To do:
**A.** Name every track from the second album that the album review below mentions by title.
**B.** According to the album review below, which record label is issuing the vinyl release of the band's second album?

Text excerpt:
# # # # #
See Psycht: Album Review, Vol. II by Cholo Visceral

Cholo Visceral are a six-piece psych/ prog rock band from Lima, Peru. The band have been through a number of personnel changes since originally formed as a duo in 2011, becoming a seven-piece outfit to record their first, self-titled, album which was released on CD in 2013 (Toxiko Producciones – Peru), and on vinyl in 2014 (GOD Records – Greece); and still available to download on the Cholo Visceral bandcamp page here.


The band originally released a digital version of this second album on their aforementioned bandcamp, with the CD again coming from  Toxiko Producciones, back in April of this year; but is now getting a much needed vinyl release from Germany’s Tonzonen Records.

This is an album that seems to have a number of genre’s crashing together. There is an undoubted space rock influence with Hawkwind guitars, improvised free-jazz style approach, and a saxophone sound which gives the album a voodoo edge that at times threatens to take the band into chaos. The first track ‘Explosión del Misti’ is a case in point as it at times almost seems to be running two narratives with the sax variously going with and against the flow. When it does the latter it is indeed a visceral experience, and then when the band let go to engage with the former they nearly run away with the tight melodies which gain momentum as quickly as they are lost into the next chaotic bridge. This is a long track which covers a lot of musical ground in its just over twelve minutes closing with a great interplay between sax and the rest of the band.

‘Muca’ begins in a much more rock-like fashion, here all the instruments are pulling in one direction in what is a really focussed improvisation, with some really satisfying repeat patterns and a wonderful dose of theremin being administered through the mix. Just after two minutes there a great change of key that settles the track in for the duration in a way that with really satisfy fans of the stoner end of space rock. Like many tracks on the album though ‘Muca’ keeps you guessing all the way through taking right and left turns thereby turning the atmosphere of the track in an instant.

Next up is ‘Cholacos’, the longest track of the album at just over sixteen minutes. Given it’s length and the nature of this album it would be a long essay in itself to describe everything that is going on here, but it is kept coherent by a central coda which the band keep coming back to. Again this is a track full of energy and drive, one which never meanders but somehow remains focussed on the goal always building towards the next high. After that I found myself wanting something a little more downbeat to recover from the sheer energy being fired at me. This is exactly what I got with ‘Jarjacha’ which begins with some lovely vocal, acoustic guitar and theremin. Every so often the band threaten to ramp the sound up into a frenzy once more but these interludes are short lived and the overall accent of the track is a soft, almost folky, ‘latin’ approach.
# # # # #
Data block:
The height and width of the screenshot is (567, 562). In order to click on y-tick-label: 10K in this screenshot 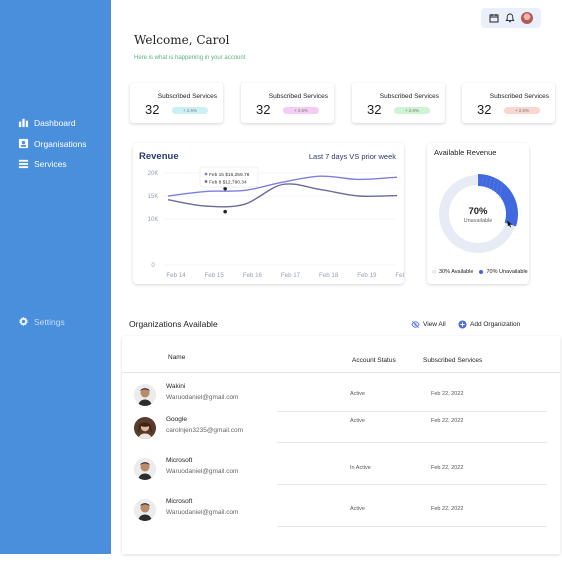, I will do `click(154, 220)`.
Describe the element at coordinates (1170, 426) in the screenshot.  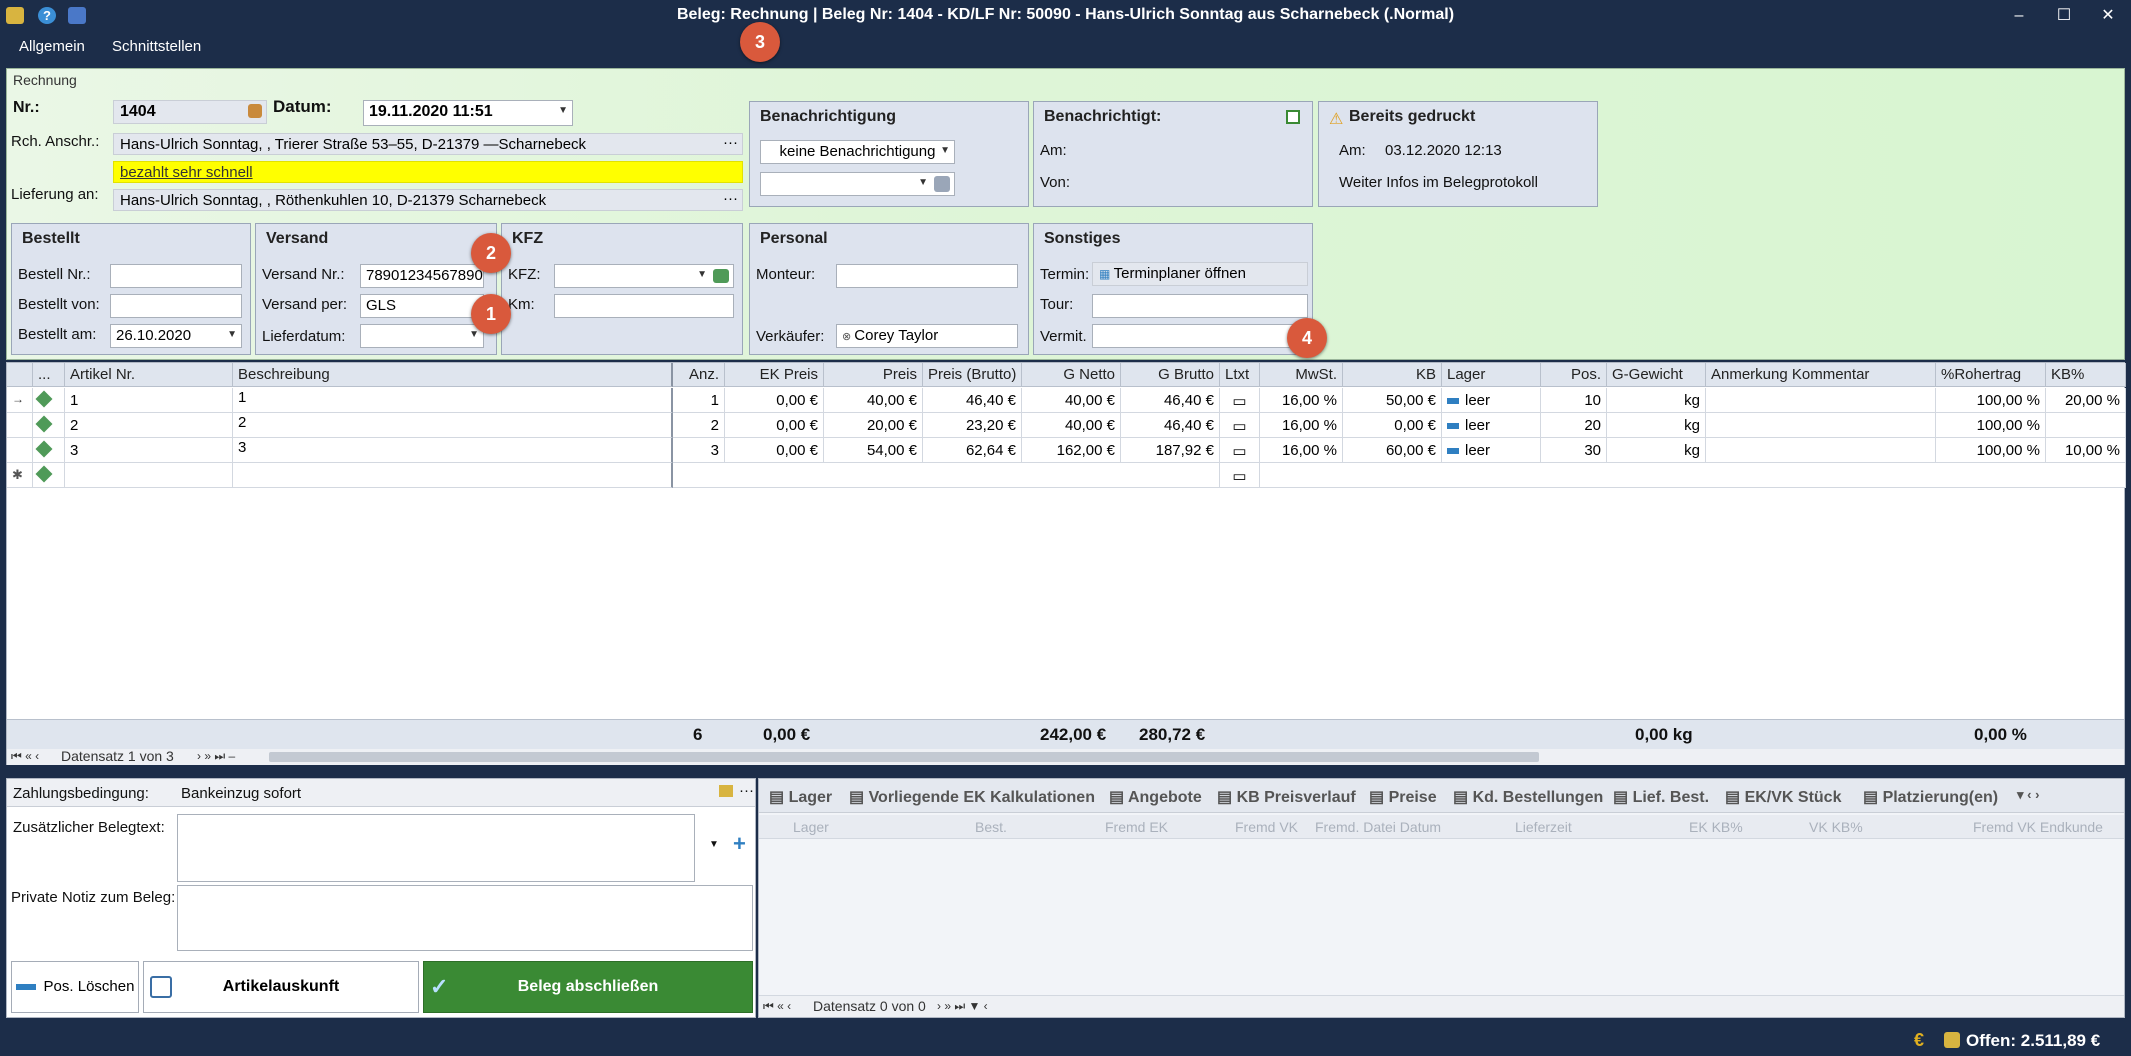
I see `cell-g-brutto: 46,40 €` at that location.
# # # # #
Exercise responses:
**A.**
Explosión del Misti
Muca
Cholacos
Jarjacha

**B.** Germany's Tonzonen Records.